The Coalition’s Programme for Government contains a great deal that is of interest to information lawyers: see here.  But when and how will any of this be given legislative effect?

The Queen’s Speech was delivered on 25th May 2010. The website of the Prime Minister’s office gives a list of the proposed Bills , with further information about each one. Three of the proposed Bills have potential implications for information law.

(i) The Public Bodies (Reform) Bill will enhance the transparency and accountability of quangos: though it is not clear as yet whether enhanced information access rights will play a role in this.

(ii) The Decentralisation and Localism Bill will (among other matters) require public bodies to publish online the job titles of every member of staff and the salaries and expenses of senior officials.

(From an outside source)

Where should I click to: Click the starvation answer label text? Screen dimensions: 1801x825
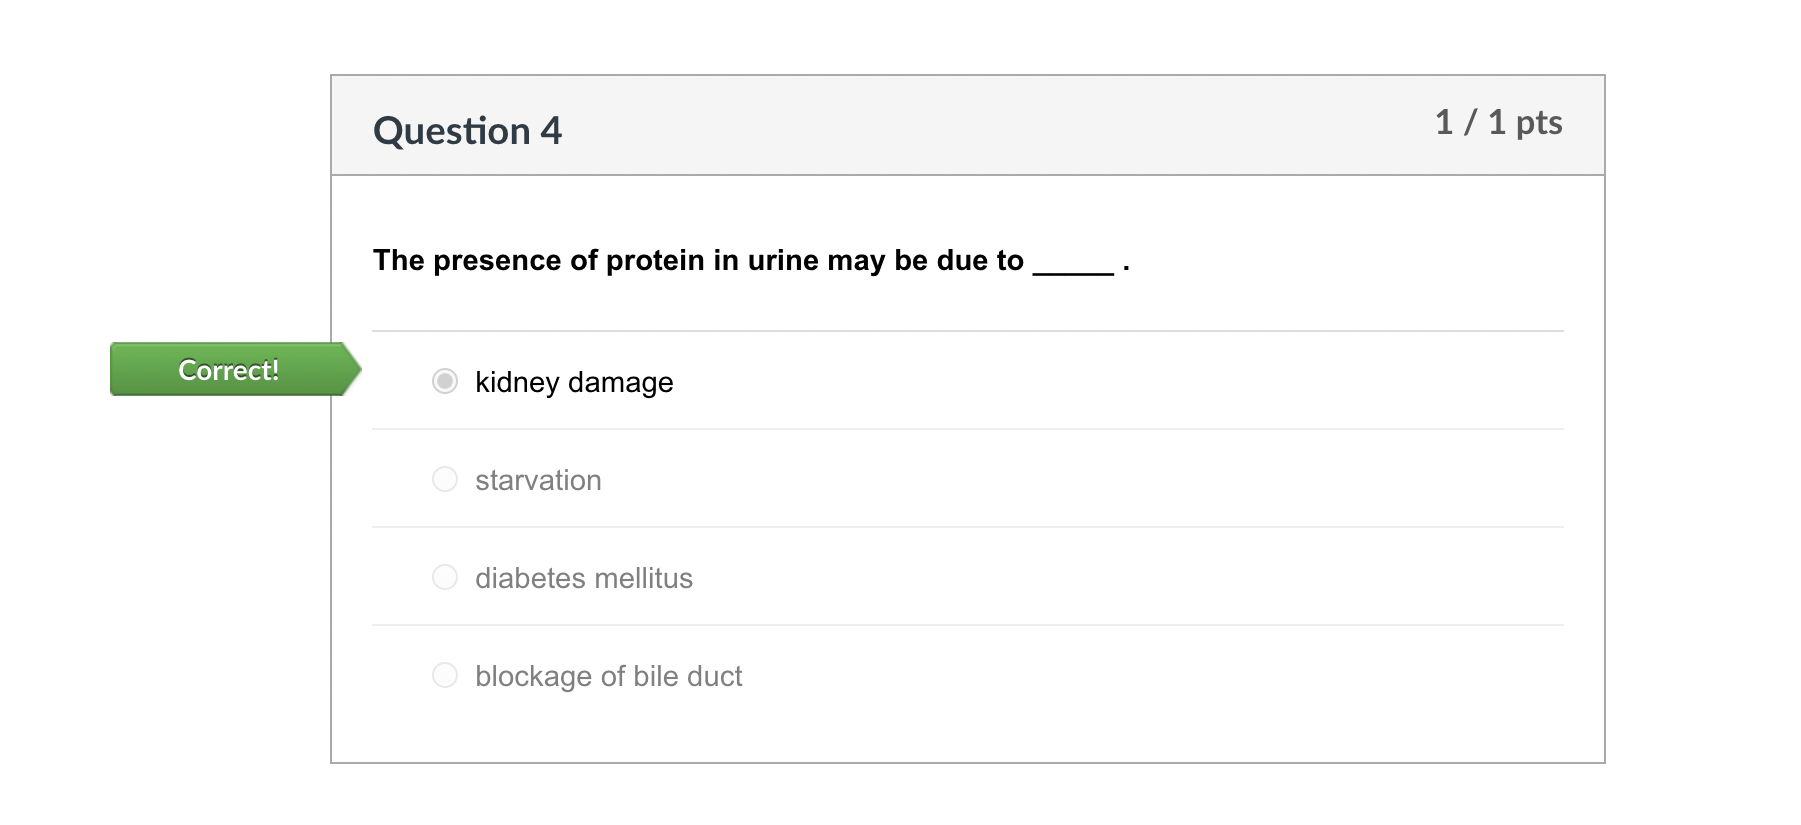point(538,479)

(iii) The Freedom (Great Repeal) Bill is intended to cover a wide range of subjects, to be announced in due course: it may include an extension to the scope of FOIA, and also various provisions in relation privacy (e.g. relating to CCTV cameras, and the DNA database).

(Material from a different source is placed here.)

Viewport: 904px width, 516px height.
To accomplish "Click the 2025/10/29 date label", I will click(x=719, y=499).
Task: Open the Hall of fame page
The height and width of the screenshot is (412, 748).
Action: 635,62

Of these Bills, it is the third that is likely to be much the most significant. 

PATIENT INFORMATION – MADE FOR SHARING?

Sharing patient information in the NHS has proved highly controversial.  We posted about this subject here a while back.  Now there’s a new report from UCL researchers, suggesting that two key recent NHS IT programmes for handling patient information have so far delivered only modest benefits.   A short summary appears here, with links to the executive summary and the full report.  A research paper based on the findings has been published in the BMJ.

The three year UCL project looked at the Summary Care Record (SCR) and at Healthspace, both introduced as part of the NHS National Programme for IT. 

The SCR is an electronic summary of key health data, taken from GP records and other sources, and available to a range of NHS staff.   According to the UCL report, very few people had chosen to opt out; less than 1% of those who had been sent the relevant information.  But SCRs were not yet widely used; even where available, they were only accessed in 21% of clinical encounters.  So far there was little evidence that SCRs improved patient safety or reduced consultation length or hospital admissions.

HealthSpace is a tool that allows patients to update their own health information, plan healthcare appointments, and contact their GP via a secure internet connection.  So far, take up has been very low.  According to the UCL study only one person in 200 who was invited to open a basic account did so, and only one in 1000 opened an advanced account.

The report’s lead author, Professor Greenhalgh, is quoted as saying:  “This reseach shows that the significant benefits anticipated for these programmes have, by and large, yet to be realised – and that they may be acheived only at high cost and enormous effort … It serves to demonstrate the wider dilemma of national databases:  that scaling things up doesn’t necessarily make them more efficient or effective.”